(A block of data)
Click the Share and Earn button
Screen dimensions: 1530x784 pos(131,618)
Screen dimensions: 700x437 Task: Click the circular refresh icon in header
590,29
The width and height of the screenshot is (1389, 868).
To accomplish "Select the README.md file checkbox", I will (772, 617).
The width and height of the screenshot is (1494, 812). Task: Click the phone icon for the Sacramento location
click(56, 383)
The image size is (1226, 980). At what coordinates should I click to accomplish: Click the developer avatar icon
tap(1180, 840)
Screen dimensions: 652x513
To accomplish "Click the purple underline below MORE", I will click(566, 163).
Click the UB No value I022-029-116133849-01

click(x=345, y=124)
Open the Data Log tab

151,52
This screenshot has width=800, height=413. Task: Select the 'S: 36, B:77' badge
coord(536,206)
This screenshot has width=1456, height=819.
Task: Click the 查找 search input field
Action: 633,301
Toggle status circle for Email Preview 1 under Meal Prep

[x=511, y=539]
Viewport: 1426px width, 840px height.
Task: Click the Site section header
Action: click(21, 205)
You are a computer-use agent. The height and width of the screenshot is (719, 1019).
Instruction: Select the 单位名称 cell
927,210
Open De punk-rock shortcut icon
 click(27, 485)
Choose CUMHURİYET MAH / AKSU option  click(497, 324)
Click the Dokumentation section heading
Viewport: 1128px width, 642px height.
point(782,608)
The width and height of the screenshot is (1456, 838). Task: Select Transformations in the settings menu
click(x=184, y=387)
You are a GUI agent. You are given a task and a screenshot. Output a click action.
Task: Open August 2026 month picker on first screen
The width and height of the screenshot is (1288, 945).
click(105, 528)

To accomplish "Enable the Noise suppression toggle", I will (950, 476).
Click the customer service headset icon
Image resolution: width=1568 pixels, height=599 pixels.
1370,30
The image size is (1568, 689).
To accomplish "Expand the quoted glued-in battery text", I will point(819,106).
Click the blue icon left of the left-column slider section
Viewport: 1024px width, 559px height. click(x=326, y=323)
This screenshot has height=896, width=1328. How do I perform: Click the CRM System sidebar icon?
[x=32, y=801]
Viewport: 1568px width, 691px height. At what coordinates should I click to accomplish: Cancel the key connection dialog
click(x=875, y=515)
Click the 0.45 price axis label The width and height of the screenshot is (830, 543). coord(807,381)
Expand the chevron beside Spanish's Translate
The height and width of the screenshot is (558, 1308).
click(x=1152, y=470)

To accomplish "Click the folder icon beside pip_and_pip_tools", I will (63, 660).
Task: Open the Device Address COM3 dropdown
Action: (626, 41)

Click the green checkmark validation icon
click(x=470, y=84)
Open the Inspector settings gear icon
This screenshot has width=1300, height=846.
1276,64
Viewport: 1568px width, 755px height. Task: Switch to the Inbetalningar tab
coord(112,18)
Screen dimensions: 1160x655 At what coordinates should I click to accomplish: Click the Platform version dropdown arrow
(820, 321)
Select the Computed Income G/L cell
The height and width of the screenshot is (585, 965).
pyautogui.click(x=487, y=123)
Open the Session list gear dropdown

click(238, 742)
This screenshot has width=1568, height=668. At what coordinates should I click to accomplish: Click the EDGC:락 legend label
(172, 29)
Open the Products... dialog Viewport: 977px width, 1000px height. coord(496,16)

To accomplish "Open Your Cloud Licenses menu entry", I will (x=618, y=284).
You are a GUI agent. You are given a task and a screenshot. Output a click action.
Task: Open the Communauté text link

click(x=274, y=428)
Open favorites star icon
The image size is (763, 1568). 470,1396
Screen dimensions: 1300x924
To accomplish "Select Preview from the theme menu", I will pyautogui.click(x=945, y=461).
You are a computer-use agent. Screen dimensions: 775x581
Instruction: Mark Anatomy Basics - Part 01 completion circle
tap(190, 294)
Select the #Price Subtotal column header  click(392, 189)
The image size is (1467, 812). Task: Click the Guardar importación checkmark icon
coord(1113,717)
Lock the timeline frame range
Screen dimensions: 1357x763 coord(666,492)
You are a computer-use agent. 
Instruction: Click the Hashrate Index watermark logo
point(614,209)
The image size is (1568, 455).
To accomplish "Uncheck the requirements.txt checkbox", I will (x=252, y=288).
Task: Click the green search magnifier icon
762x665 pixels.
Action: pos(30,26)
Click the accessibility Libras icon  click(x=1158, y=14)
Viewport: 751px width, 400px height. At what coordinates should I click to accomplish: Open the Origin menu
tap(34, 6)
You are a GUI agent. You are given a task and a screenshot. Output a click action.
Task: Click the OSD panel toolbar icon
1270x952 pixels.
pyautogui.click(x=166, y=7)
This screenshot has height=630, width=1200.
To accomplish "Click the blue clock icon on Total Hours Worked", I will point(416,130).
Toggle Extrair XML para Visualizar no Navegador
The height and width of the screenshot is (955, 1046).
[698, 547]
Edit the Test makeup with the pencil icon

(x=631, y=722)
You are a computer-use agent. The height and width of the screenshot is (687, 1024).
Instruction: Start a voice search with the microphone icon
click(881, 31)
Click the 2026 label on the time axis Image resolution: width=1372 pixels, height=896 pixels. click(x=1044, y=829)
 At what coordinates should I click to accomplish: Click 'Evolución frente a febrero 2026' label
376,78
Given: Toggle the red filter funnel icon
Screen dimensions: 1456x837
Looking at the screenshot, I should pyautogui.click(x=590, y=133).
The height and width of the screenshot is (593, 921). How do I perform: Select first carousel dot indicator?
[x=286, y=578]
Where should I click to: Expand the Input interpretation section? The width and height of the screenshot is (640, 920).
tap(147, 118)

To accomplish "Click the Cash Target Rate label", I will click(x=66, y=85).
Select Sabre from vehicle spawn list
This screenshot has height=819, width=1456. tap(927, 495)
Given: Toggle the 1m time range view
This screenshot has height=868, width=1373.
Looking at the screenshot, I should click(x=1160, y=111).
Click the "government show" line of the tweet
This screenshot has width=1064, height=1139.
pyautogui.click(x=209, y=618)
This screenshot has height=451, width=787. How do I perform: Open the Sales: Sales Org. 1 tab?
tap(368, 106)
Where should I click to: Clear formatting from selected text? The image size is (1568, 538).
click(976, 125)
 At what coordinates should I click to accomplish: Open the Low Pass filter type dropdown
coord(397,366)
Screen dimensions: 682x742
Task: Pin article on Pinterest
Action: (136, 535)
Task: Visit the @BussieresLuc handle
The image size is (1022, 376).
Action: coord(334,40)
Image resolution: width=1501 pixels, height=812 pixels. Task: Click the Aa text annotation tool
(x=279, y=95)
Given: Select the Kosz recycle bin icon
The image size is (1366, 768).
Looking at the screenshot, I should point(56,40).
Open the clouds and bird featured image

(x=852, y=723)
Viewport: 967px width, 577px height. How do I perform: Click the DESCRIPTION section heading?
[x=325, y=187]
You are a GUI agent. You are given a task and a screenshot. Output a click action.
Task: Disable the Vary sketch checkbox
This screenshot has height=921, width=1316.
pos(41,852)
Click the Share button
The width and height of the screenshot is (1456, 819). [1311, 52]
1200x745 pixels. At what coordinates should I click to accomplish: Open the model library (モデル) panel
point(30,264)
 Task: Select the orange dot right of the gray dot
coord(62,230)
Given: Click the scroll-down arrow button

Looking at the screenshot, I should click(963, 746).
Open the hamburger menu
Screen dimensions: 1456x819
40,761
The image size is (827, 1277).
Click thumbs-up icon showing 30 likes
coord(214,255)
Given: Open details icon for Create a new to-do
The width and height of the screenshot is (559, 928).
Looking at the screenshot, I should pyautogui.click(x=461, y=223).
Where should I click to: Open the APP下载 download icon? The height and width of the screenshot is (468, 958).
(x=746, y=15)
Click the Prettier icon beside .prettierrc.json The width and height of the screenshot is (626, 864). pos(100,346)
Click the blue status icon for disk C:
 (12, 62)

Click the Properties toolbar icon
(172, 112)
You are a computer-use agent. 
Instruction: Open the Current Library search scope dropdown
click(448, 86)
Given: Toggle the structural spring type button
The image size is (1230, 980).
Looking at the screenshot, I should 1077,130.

EXERCISE DESCRIPTION.
Please return every line of the material above that contains the string "checkbox".

RESULT OF THE TASK.
To accomplish "Select the README.md file checkbox", I will (772, 617).
To accomplish "Uncheck the requirements.txt checkbox", I will (x=252, y=288).
Task: Disable the Vary sketch checkbox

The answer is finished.